**Data records:**
■ ■ ■ ■

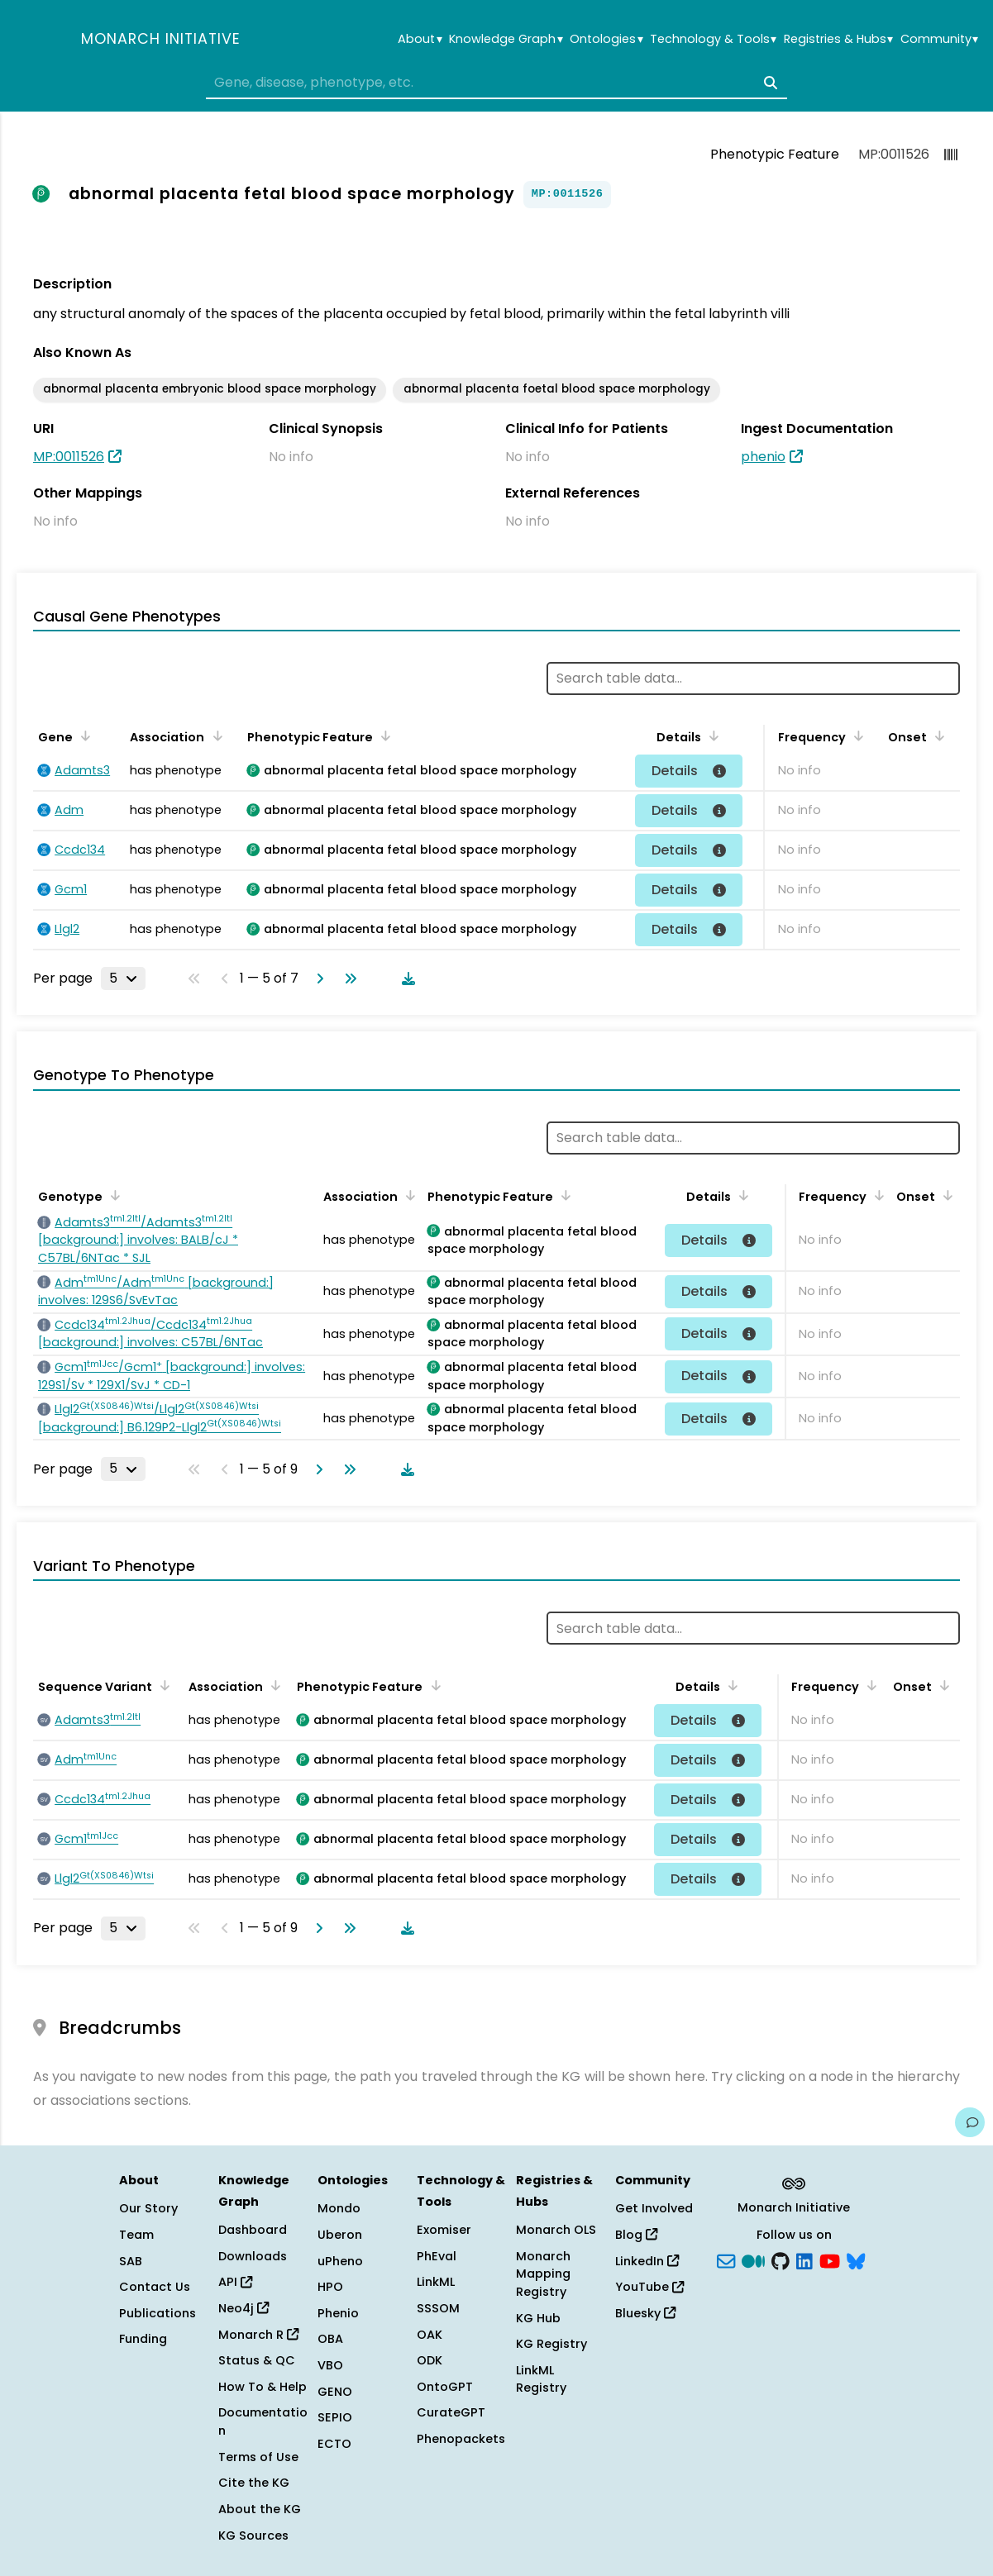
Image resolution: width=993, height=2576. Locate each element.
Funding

■ ■ ■ ■

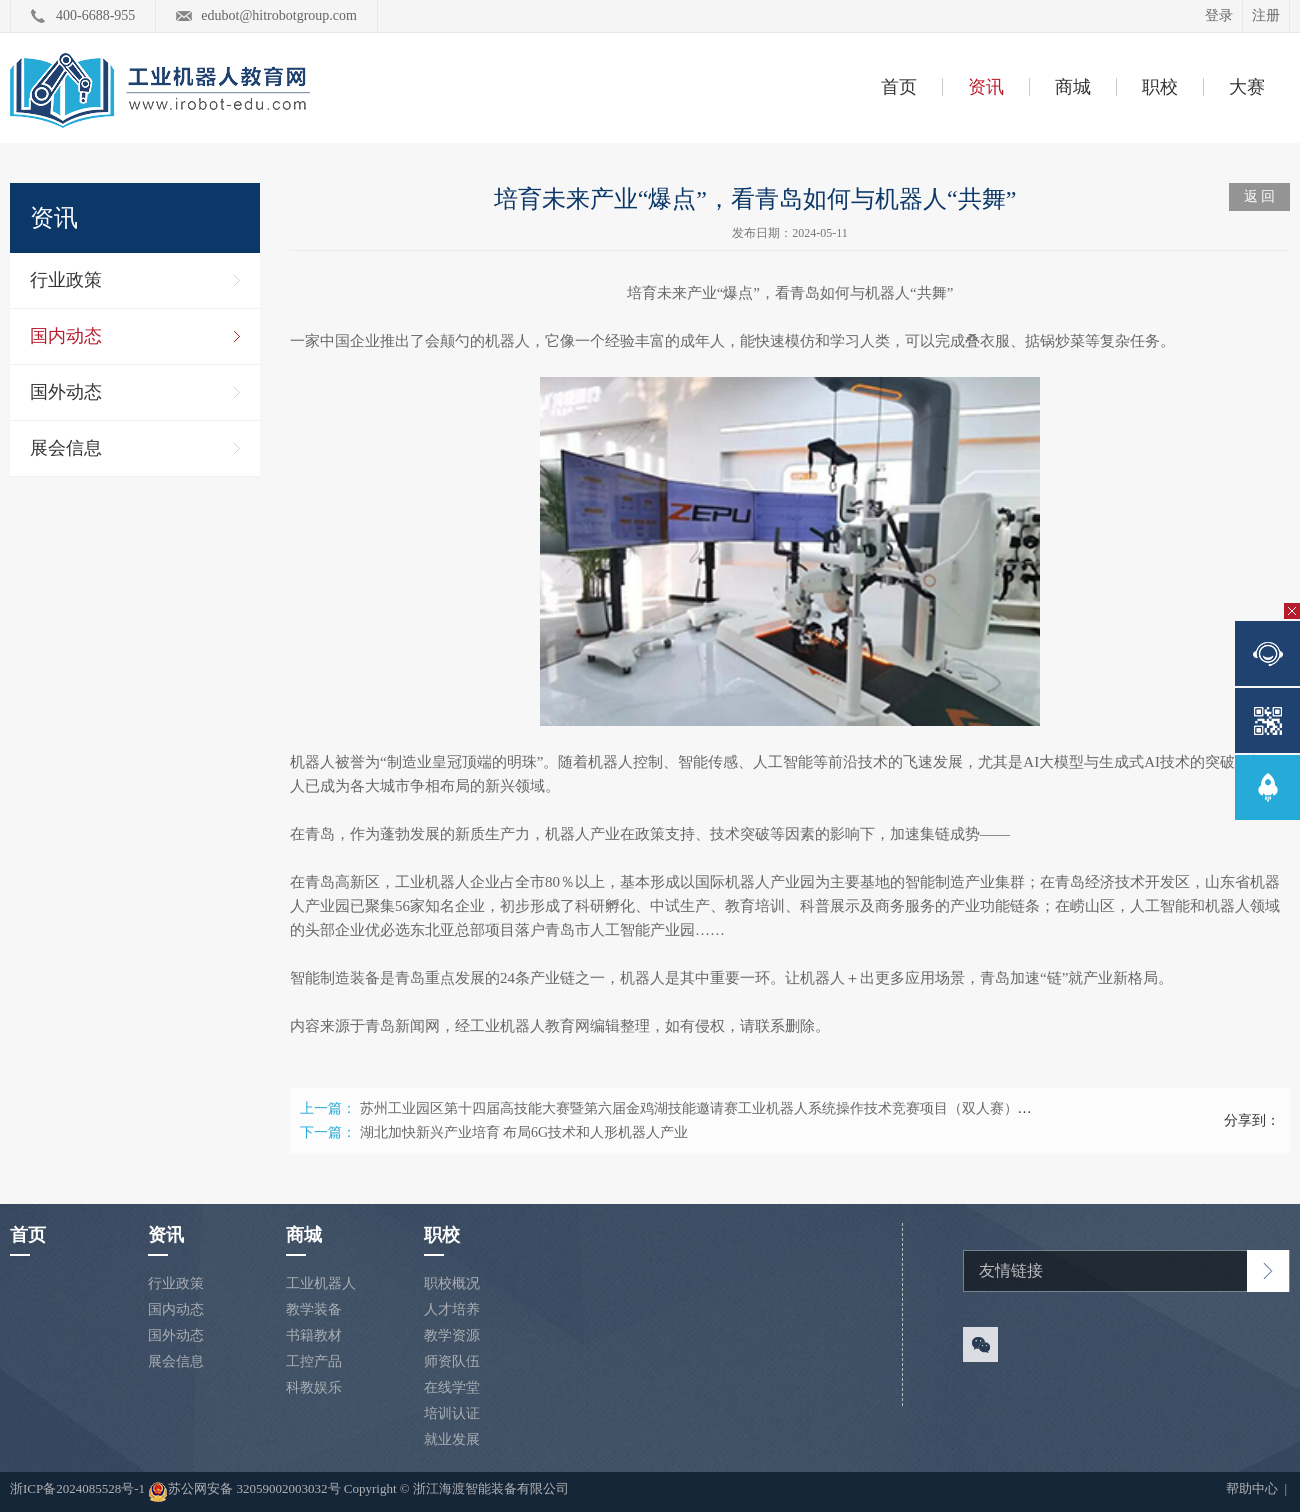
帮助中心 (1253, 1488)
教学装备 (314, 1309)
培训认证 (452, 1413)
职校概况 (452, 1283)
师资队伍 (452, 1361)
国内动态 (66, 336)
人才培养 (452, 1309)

■ ■ ■ ■

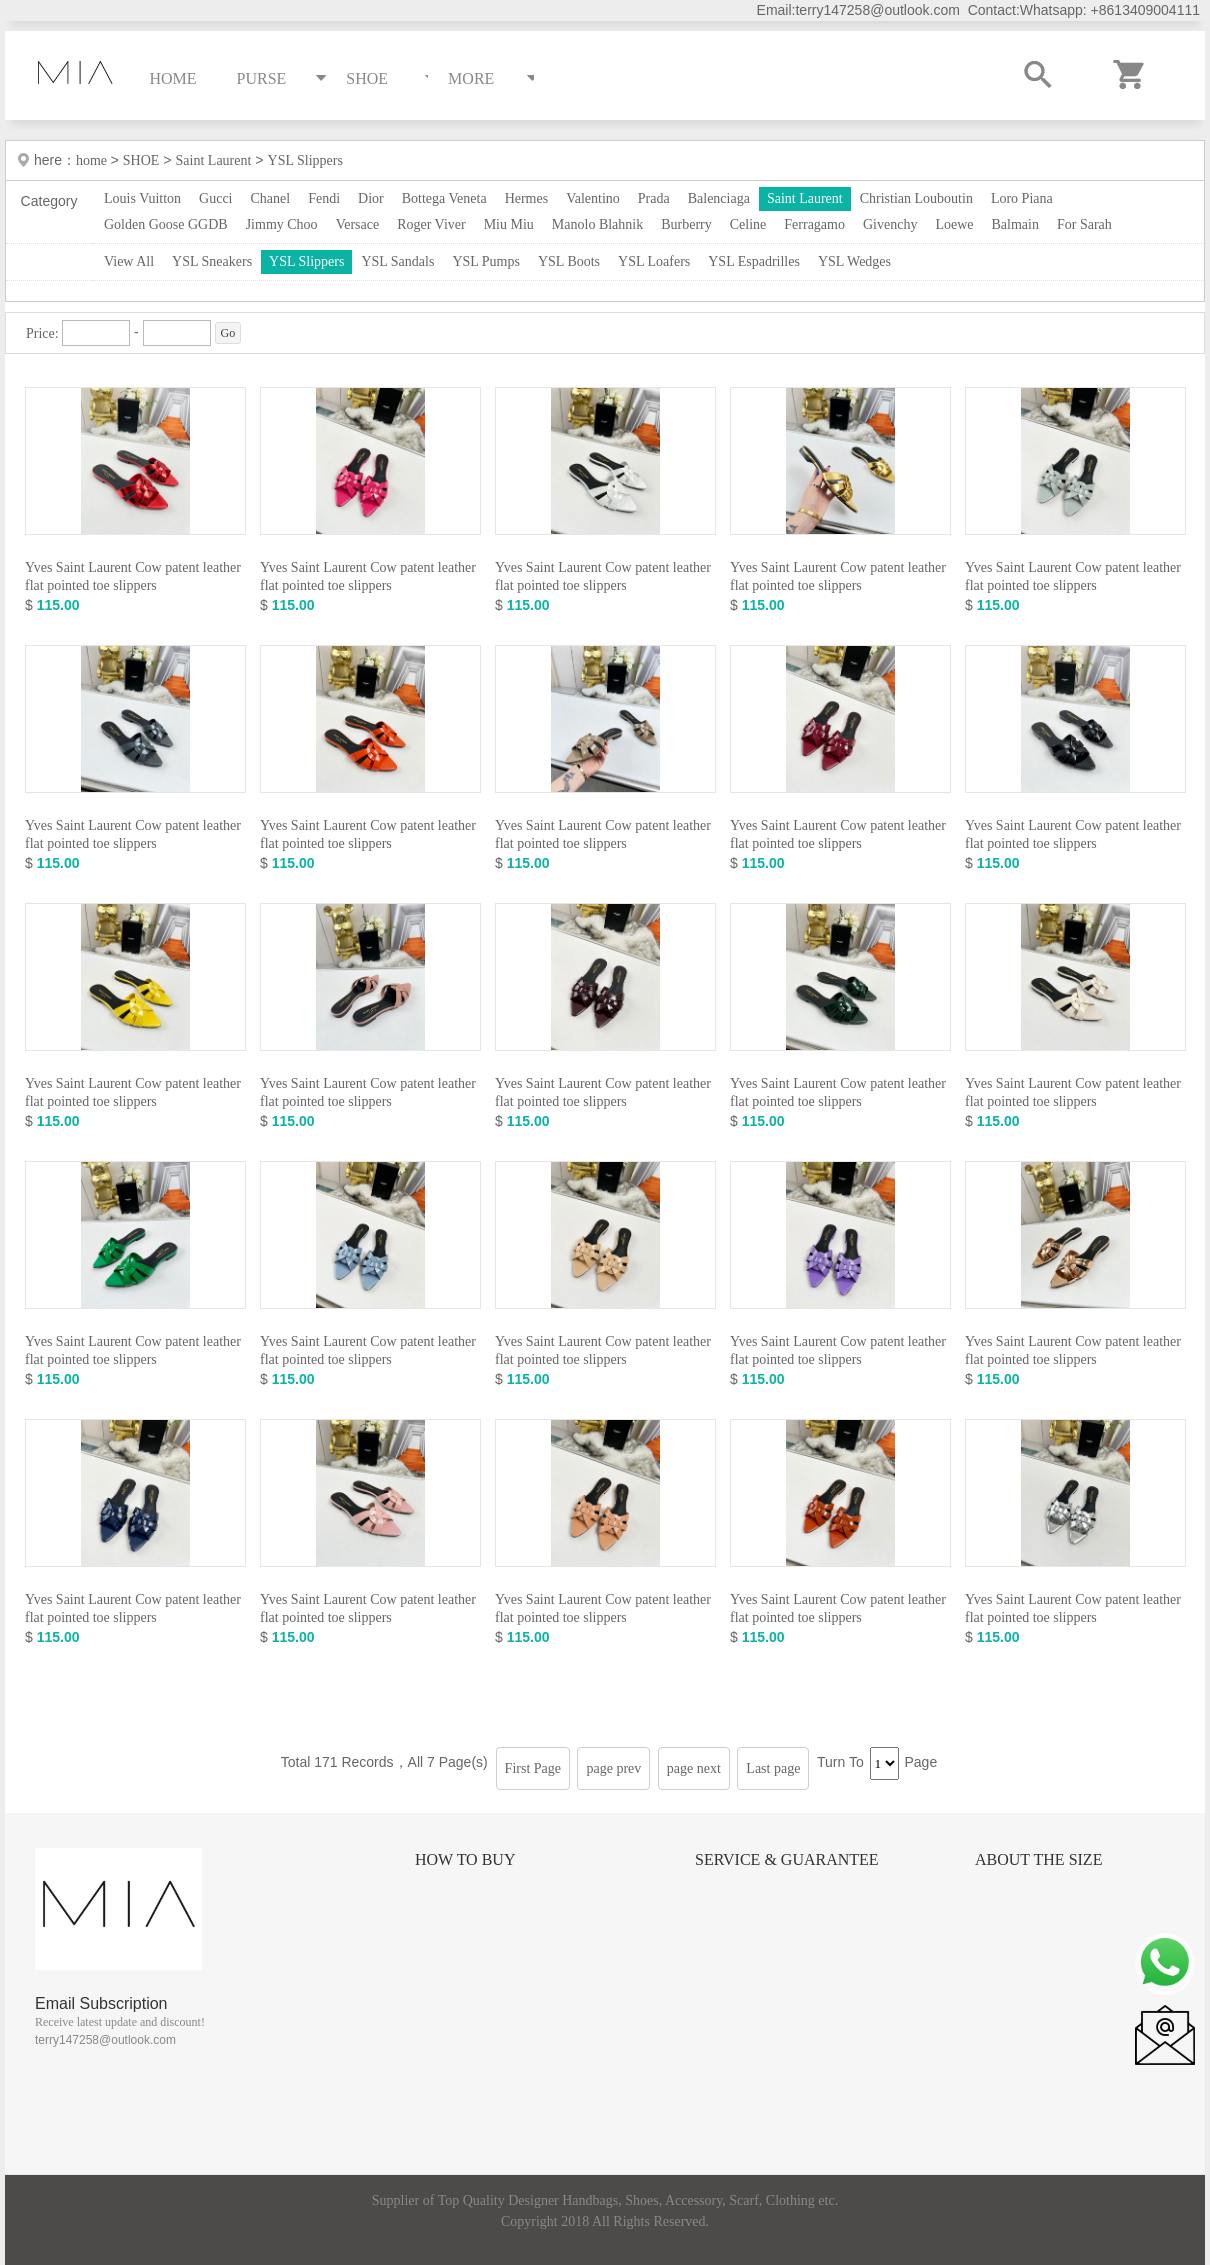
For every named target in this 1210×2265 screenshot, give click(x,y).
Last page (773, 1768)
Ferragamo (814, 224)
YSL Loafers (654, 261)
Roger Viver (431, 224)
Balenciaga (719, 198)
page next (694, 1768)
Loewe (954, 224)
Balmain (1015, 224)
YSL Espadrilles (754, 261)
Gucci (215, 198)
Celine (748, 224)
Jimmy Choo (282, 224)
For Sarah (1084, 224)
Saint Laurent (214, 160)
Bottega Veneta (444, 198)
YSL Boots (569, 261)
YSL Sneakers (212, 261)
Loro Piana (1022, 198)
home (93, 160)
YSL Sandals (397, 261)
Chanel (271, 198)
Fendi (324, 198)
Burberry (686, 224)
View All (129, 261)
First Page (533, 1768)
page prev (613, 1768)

■ ■ ■ ■

**Your task:** Copy out the lines starting with the one containing "Balmain (1015, 224)" and going on through the one containing "Chanel (271, 198)", unchanged.

**Correct result:**
Balmain (1015, 224)
YSL Espadrilles (754, 261)
Gucci (215, 198)
Celine (748, 224)
Jimmy Choo (282, 224)
For Sarah (1084, 224)
Saint Laurent (214, 160)
Bottega Veneta (444, 198)
YSL Boots (569, 261)
YSL Sneakers (212, 261)
Loro Piana (1022, 198)
home (93, 160)
YSL Sandals (397, 261)
Chanel (271, 198)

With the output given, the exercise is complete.